**Stored data:**
# # # #

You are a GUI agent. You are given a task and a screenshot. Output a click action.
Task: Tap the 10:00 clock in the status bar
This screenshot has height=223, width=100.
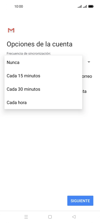pos(19,6)
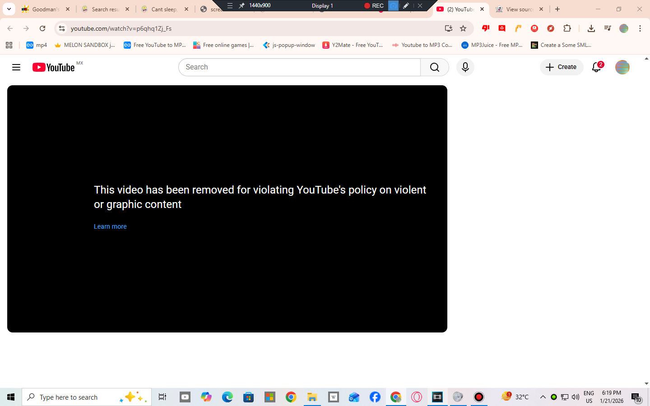Viewport: 650px width, 406px height.
Task: Open YouTube notifications bell
Action: click(x=596, y=67)
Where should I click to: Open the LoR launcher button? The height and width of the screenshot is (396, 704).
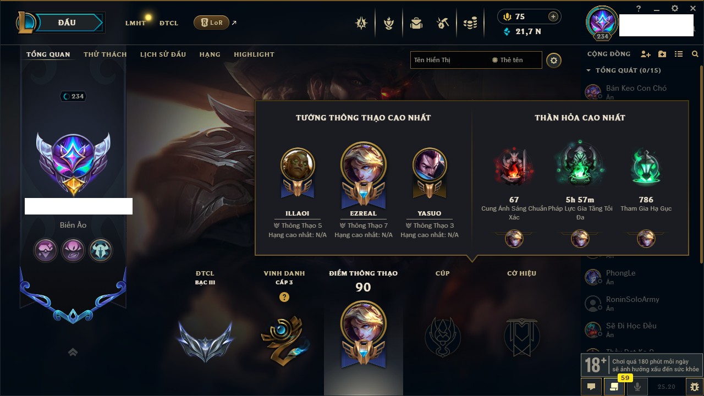click(211, 23)
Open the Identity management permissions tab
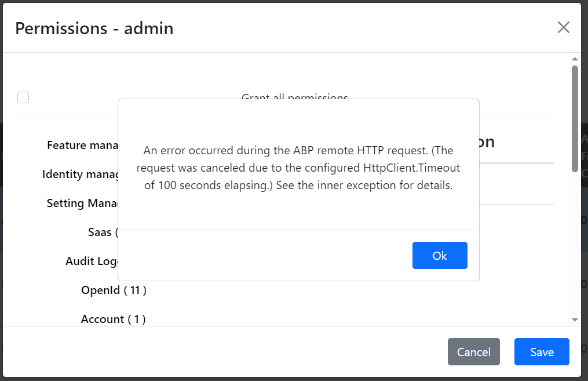This screenshot has width=588, height=381. coord(80,174)
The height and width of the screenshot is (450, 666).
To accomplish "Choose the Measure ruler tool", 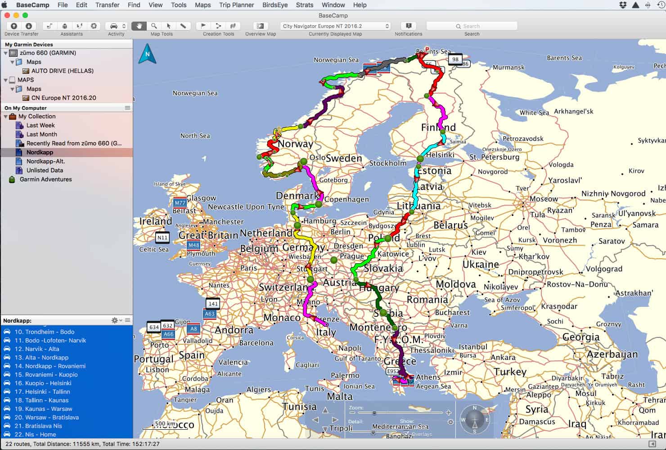I will [183, 26].
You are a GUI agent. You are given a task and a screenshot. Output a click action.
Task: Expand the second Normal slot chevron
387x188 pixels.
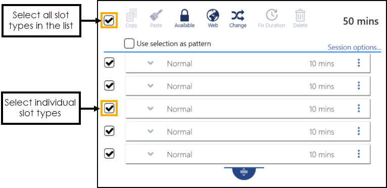pyautogui.click(x=151, y=86)
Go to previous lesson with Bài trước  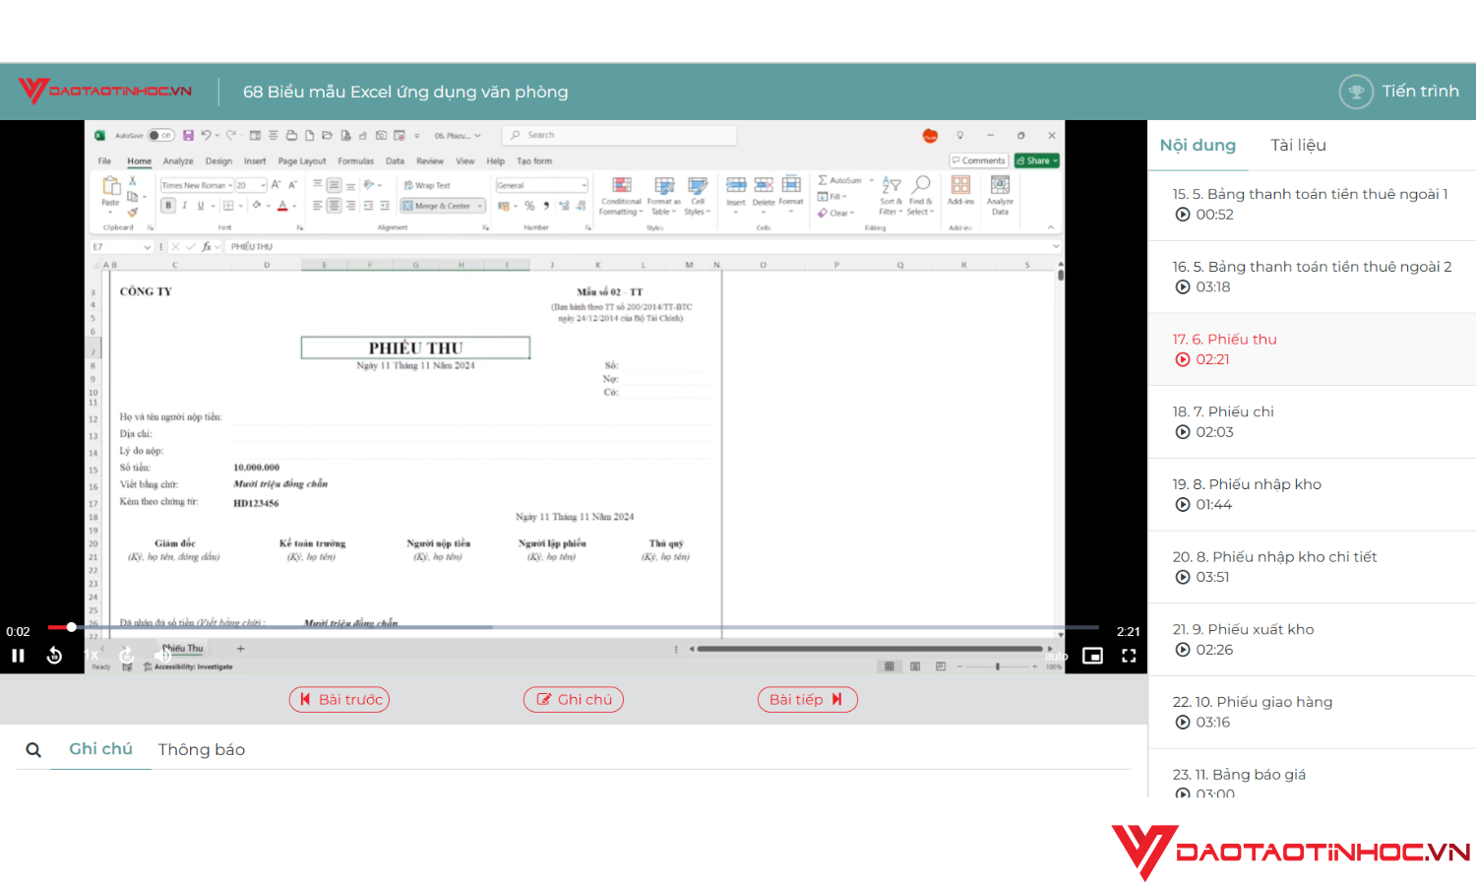pos(339,700)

# # # #

**YOUR OBJECTIVE:** With pictures removed, write out exactly each line of the entries from the first through the line that holds "The height and width of the screenshot is (450, 666).".

**SOLUTION BELOW:**
You are a GUI agent. You are given a task and a screenshot. Output a click action.
Task: Tap the 10:00 clock in the status bar
This screenshot has height=223, width=100.
pos(19,6)
Viewport: 650px width, 406px height.
Task: Open YouTube notifications bell
Action: click(x=596, y=67)
Where should I click to: Open the LoR launcher button? The height and width of the screenshot is (396, 704).
click(211, 23)
Open the Identity management permissions tab
This screenshot has width=588, height=381. coord(80,174)
The height and width of the screenshot is (450, 666).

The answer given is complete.